Definition and Function of VDI

VDI is a technology that enables you to run a server or desktop operating system (mostly Windows), along with its supported applications, in a central location such as an on-premises datacenter or a public cloud. That operating system (OS), virtual desktop, and its applications are then made accessible to various endpoint devices over a network, usually the internet.

From the user’s point of view—who may be accessing the VDI-delivered applications and desktops from a PC, laptop, phone, tablet, thin client, and other endpoint devices—the applications and desktops appear to be running locally on their endpoint devices. In reality, they’re not even installed on those endpoint devices, hence the terms virtual desktop and virtual application.

The desktops and applications are actually installed on virtual machines (VMs), although sometimes on physical servers, which are themselves hosted on hypervisors in that central location we talked about earlier. A single hypervisor can host multiple guest VMs, and each VM holds an OS and a bunch of applications. It’s this OS and its accompanying applications that, when delivered by a VDI solution to the endpoint device, comprise a virtual desktop.

Some OSs can support multiple virtual desktops, while others are designed to support only one virtual desktop. In the past, only Windows Server could support multiple virtual desktops running simultaneously. This has changed since Microsoft started offering Windows 10 multi-session via Azure Virtual Desktop.

Most enterprises have dedicated IT teams that can manage a broad and diverse selection of technologies. For this reason, many of these organizations would have no problem running and managing their own VDI environment in an on-premises datacenter. In these situations, the enterprises themselves would have to purchase and manage the underlying hardware and software (servers, hypervisors, etc.) in addition to the VDI solution, Windows OS, and Windows applications.

This option is understandably expensive, especially from a capital expenditures (CAPEX) perspective, and it’s why many small and medium-sized businesses, or SMBs, are reluctant to try an on-premises VDI environment. However, new technological advancements such as hyperconverged infrastructure (HCI) are making the barrier to entry as well as the total cost of ownership (TCO) of VDI more affordable.

Persistent vs. Non-persistent Virtual Desktops

Being inherently large organizations, enterprises have several use cases for VDI. However, each use case has its own set of nuances that are best met by a specific kind of virtual desktop. Yes, virtual desktops can come in different “shapes and sizes”, but in this section, we’re going to focus on two contrasting types of virtual desktops—persistent and non-persistent.
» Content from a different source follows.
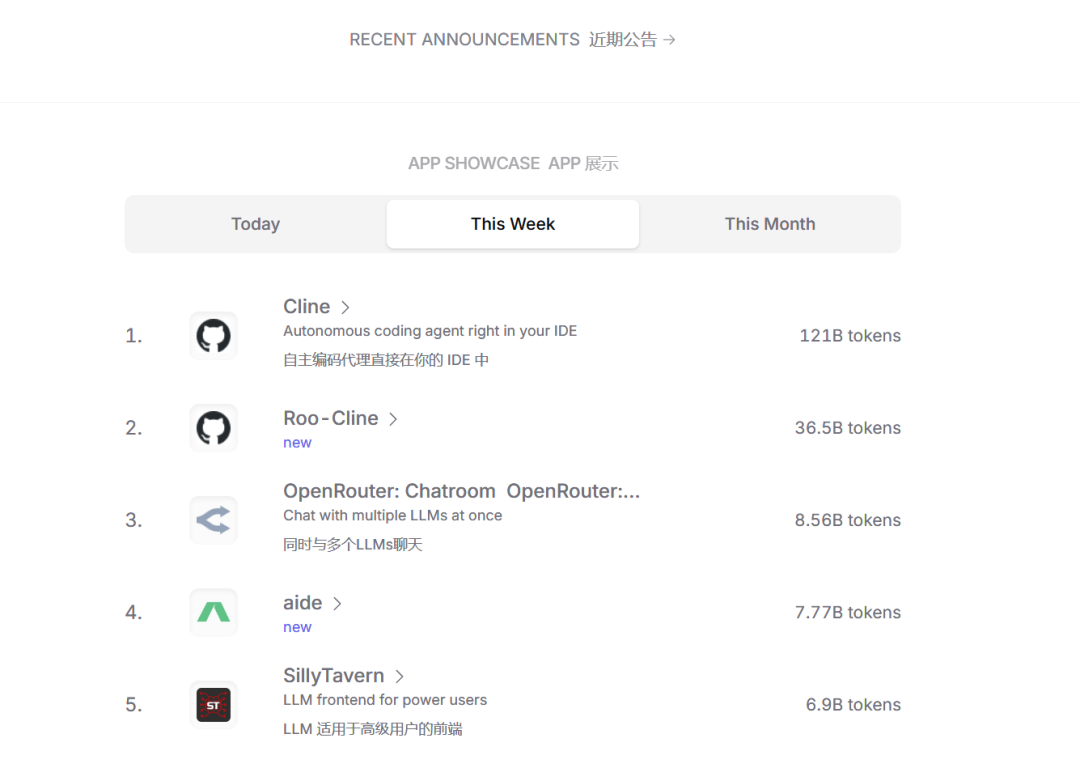Viewport: 1080px width, 768px height.
Task: Click the OpenRouter Chatroom arrows icon
Action: tap(213, 520)
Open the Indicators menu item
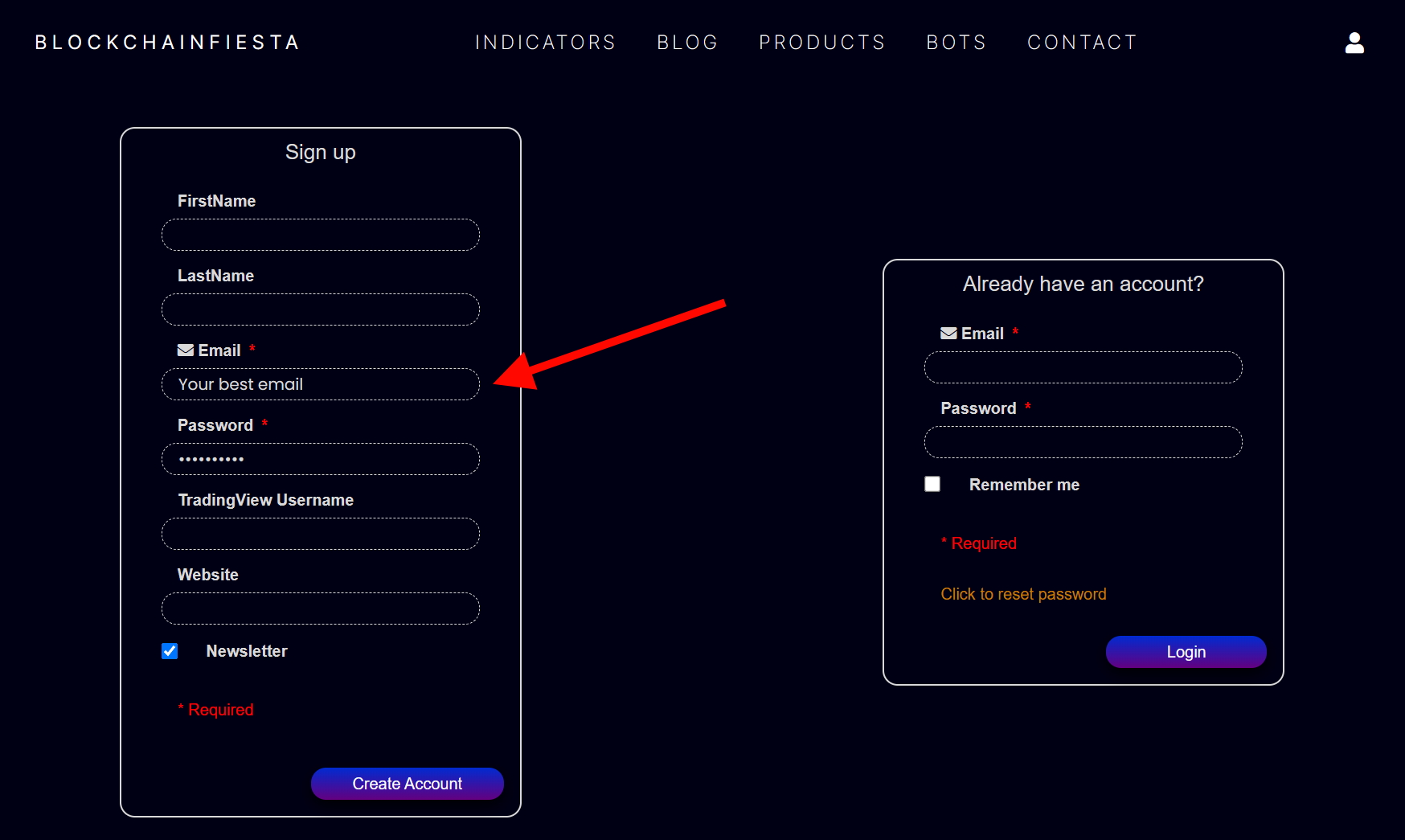 tap(545, 43)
Definition of Persistent and Non-persistent Desktops

Persistent desktops are VDI desktops whose settings, applications, shortcuts, saved files, and other constituents are retained in the same VM even after a VDI session has ended. Each VM is dedicated to a single user. So, when the user logs back into a persistent desktop, that user will see exactly the same desktop as the one used in the previous session.
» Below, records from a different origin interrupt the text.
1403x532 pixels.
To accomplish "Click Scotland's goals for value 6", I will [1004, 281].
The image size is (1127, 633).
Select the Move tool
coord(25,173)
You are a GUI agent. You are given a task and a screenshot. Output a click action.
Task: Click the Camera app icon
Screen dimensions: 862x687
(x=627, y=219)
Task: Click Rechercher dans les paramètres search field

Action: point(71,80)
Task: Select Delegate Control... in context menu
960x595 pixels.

Non-persistent desktops, on the other hand, have the exact opposite behavior. Instead of retaining user-defined settings, shortcuts, etc., non-persistent desktops discard those and simply revert to their original form at every user login.

Advantages of Persistent VDI Desktops

Persistent VDI desktops have several advantages. They are:

Not all use cases are suitable for persistent desktops, so let’s have a look at the advantages of non-persistent desktops.

Advantages of Non-persistent VDI Desktops

Non-persistent desktops also have some positive aspects. They provide:

Use Cases for VDI

VDI is suitable for a wide range of use cases—from kiosks that have very minimal system resources to power users who normally demand heaps of CPU, RAM, and storage. Just to give you an idea of what we mean, let’s discuss some VDI use cases along with the reasons why VDI is suitable for them.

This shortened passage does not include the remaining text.